**EXERCISE**
The result should be a faithful copy of every entry below, with the pictures left out.

# # # #

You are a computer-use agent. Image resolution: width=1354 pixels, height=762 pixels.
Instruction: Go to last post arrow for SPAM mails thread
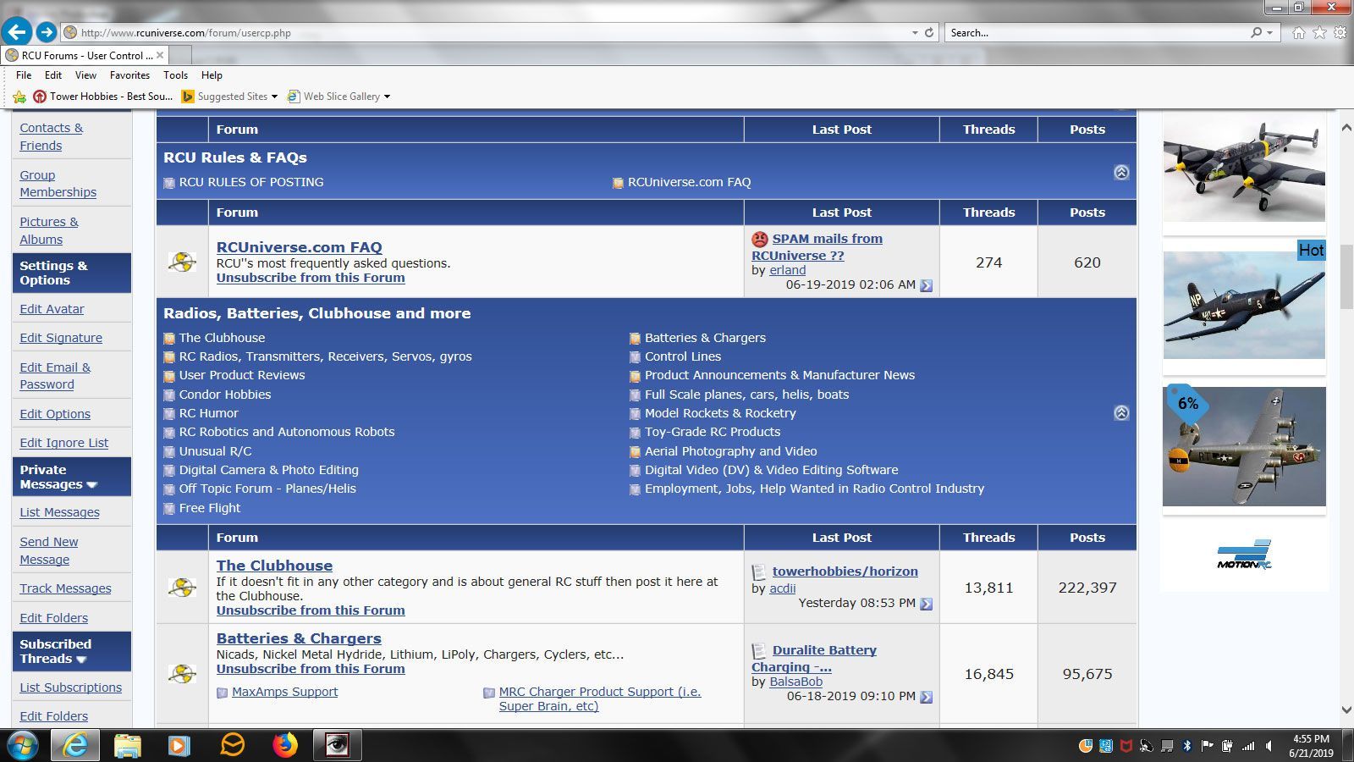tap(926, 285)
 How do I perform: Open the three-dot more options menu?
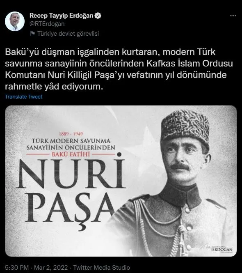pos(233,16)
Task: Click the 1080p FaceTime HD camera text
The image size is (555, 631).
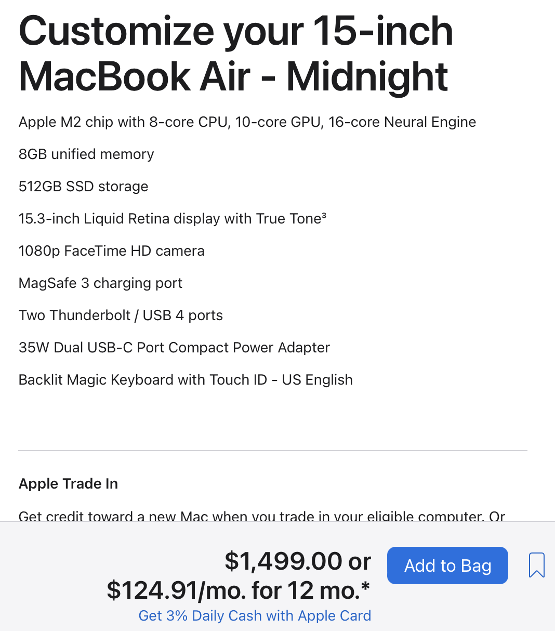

# # # #

**WRITTEN SOLUTION**
You are a computer-use agent. Image resolution: width=1354 pixels, height=762 pixels.
Instruction: Go to last post arrow for SPAM mails thread
tap(926, 285)
 How do I perform: Open the three-dot more options menu?
pos(233,16)
Task: Click the 1080p FaceTime HD camera text
The image size is (555, 631).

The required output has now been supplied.